What is asked
Arrange the rows below as a numbered list, one line per item with blank lines left out, covering only the lines from the line with "How do I perform: Click the gray" to the line with "Looking at the screenshot, I should 25,86.", both included.

** BEGIN Extracted records **

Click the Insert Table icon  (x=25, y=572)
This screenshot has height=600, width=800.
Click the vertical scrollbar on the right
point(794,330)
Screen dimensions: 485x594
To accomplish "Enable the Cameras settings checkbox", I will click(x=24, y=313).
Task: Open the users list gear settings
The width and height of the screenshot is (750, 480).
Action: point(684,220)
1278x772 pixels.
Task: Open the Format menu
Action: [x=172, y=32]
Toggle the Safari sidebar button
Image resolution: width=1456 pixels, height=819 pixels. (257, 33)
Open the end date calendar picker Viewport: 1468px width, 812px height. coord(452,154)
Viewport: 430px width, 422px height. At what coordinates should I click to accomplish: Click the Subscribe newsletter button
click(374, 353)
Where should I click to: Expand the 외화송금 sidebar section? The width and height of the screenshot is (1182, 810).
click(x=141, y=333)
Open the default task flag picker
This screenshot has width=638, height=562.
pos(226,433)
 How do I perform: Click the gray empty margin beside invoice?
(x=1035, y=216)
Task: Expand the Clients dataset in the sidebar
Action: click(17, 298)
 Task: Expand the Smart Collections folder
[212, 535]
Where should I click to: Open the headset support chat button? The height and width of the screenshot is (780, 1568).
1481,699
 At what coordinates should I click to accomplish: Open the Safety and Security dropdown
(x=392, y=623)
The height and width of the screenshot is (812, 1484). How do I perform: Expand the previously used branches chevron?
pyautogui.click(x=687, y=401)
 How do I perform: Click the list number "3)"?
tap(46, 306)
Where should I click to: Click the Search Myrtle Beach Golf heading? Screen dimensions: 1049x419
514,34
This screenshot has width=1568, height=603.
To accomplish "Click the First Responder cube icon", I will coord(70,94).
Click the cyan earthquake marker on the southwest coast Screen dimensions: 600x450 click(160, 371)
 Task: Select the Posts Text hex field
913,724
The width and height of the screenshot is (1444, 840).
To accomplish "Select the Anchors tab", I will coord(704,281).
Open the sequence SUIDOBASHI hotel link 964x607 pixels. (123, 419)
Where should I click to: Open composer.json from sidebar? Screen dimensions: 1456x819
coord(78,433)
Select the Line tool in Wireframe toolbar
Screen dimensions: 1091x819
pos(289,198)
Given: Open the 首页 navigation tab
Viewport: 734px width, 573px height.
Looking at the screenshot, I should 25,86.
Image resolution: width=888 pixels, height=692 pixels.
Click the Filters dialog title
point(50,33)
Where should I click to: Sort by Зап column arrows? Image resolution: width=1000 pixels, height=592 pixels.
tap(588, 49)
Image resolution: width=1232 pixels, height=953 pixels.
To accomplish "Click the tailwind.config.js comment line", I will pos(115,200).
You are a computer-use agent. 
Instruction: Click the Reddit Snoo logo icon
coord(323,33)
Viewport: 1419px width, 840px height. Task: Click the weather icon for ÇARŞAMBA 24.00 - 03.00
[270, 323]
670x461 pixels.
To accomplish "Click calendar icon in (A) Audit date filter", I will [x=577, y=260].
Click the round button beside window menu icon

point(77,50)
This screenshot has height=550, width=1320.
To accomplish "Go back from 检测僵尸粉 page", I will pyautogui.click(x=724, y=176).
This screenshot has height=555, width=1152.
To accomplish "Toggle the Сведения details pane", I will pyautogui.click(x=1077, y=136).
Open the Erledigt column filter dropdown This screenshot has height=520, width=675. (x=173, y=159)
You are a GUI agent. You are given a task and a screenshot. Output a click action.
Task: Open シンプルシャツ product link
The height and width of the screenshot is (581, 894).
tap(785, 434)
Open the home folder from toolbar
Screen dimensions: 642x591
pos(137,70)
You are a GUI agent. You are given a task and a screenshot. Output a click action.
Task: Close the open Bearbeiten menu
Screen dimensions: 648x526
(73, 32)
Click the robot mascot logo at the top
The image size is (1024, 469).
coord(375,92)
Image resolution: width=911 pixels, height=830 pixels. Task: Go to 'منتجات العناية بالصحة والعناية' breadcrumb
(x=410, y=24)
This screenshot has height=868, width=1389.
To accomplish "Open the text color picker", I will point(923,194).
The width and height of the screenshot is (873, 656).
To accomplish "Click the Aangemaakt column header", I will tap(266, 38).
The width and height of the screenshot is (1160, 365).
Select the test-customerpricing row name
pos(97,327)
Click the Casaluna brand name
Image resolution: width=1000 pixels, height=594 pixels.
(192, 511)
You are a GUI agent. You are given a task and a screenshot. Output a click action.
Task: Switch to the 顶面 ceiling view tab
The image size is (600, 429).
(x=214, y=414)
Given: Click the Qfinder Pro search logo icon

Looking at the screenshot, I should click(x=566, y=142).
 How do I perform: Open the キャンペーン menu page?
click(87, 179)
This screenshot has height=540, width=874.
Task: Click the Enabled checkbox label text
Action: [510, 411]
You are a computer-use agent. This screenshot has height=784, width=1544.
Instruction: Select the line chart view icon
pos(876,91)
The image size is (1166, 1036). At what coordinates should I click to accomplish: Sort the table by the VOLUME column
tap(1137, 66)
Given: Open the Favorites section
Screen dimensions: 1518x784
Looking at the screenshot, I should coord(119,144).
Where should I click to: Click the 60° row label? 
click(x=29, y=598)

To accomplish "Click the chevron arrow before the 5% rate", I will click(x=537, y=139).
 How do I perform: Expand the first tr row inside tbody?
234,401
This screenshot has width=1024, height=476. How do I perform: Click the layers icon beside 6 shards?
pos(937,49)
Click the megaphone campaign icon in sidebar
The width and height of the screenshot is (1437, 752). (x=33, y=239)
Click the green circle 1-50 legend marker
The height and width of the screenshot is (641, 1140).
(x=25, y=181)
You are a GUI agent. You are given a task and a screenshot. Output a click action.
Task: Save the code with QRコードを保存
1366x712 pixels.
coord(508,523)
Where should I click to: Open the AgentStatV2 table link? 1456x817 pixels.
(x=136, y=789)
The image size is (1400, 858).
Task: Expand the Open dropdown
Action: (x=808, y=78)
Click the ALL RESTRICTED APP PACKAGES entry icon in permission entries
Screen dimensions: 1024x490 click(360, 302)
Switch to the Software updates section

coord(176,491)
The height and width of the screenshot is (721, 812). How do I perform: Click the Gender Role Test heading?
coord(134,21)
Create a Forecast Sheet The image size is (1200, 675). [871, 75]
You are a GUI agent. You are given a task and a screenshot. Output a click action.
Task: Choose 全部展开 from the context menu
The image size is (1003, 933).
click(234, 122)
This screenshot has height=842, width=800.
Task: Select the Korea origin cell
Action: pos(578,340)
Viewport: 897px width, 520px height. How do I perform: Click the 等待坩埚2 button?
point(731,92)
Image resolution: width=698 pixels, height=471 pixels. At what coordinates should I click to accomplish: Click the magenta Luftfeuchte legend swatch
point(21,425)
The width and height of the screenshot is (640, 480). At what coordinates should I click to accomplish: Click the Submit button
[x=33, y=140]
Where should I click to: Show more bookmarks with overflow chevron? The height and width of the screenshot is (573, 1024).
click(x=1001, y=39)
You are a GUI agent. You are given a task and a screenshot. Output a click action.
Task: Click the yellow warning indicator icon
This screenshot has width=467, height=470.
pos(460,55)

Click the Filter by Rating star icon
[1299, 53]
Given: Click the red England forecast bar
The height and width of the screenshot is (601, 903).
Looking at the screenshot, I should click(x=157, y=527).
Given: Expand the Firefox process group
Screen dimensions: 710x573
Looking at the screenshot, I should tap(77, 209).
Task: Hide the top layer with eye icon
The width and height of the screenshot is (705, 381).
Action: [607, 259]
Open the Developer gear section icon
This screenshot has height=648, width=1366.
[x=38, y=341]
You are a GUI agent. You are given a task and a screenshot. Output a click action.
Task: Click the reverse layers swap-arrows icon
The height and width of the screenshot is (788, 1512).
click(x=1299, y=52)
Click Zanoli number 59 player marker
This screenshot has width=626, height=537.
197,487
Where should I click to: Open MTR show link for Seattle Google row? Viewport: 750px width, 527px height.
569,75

** END Extracted records **

Task response
1.  How do I perform: Click the gray empty margin beside invoice?
2. (x=1035, y=216)
3. Task: Expand the Clients dataset in the sidebar
4. Action: click(17, 298)
5.  Task: Expand the Smart Collections folder
6. [212, 535]
7. Where should I click to: Open the headset support chat button? The height and width of the screenshot is (780, 1568).
8. 1481,699
9.  At what coordinates should I click to accomplish: Open the Safety and Security dropdown
10. (x=392, y=623)
11. The height and width of the screenshot is (812, 1484). How do I perform: Expand the previously used branches chevron?
12. pyautogui.click(x=687, y=401)
13.  How do I perform: Click the list number "3)"?
14. tap(46, 306)
15. Where should I click to: Click the Search Myrtle Beach Golf heading? Screen dimensions: 1049x419
16. 514,34
17. This screenshot has width=1568, height=603.
18. To accomplish "Click the First Responder cube icon", I will coord(70,94).
19. Click the cyan earthquake marker on the southwest coast Screen dimensions: 600x450 click(160, 371)
20.  Task: Select the Posts Text hex field
21. 913,724
22. The width and height of the screenshot is (1444, 840).
23. To accomplish "Select the Anchors tab", I will coord(704,281).
24. Open the sequence SUIDOBASHI hotel link 964x607 pixels. (123, 419)
25. Where should I click to: Open composer.json from sidebar? Screen dimensions: 1456x819
26. coord(78,433)
27. Select the Line tool in Wireframe toolbar
28. Screen dimensions: 1091x819
29. pos(289,198)
30. Given: Open the 首页 navigation tab
31. Viewport: 734px width, 573px height.
32. Looking at the screenshot, I should 25,86.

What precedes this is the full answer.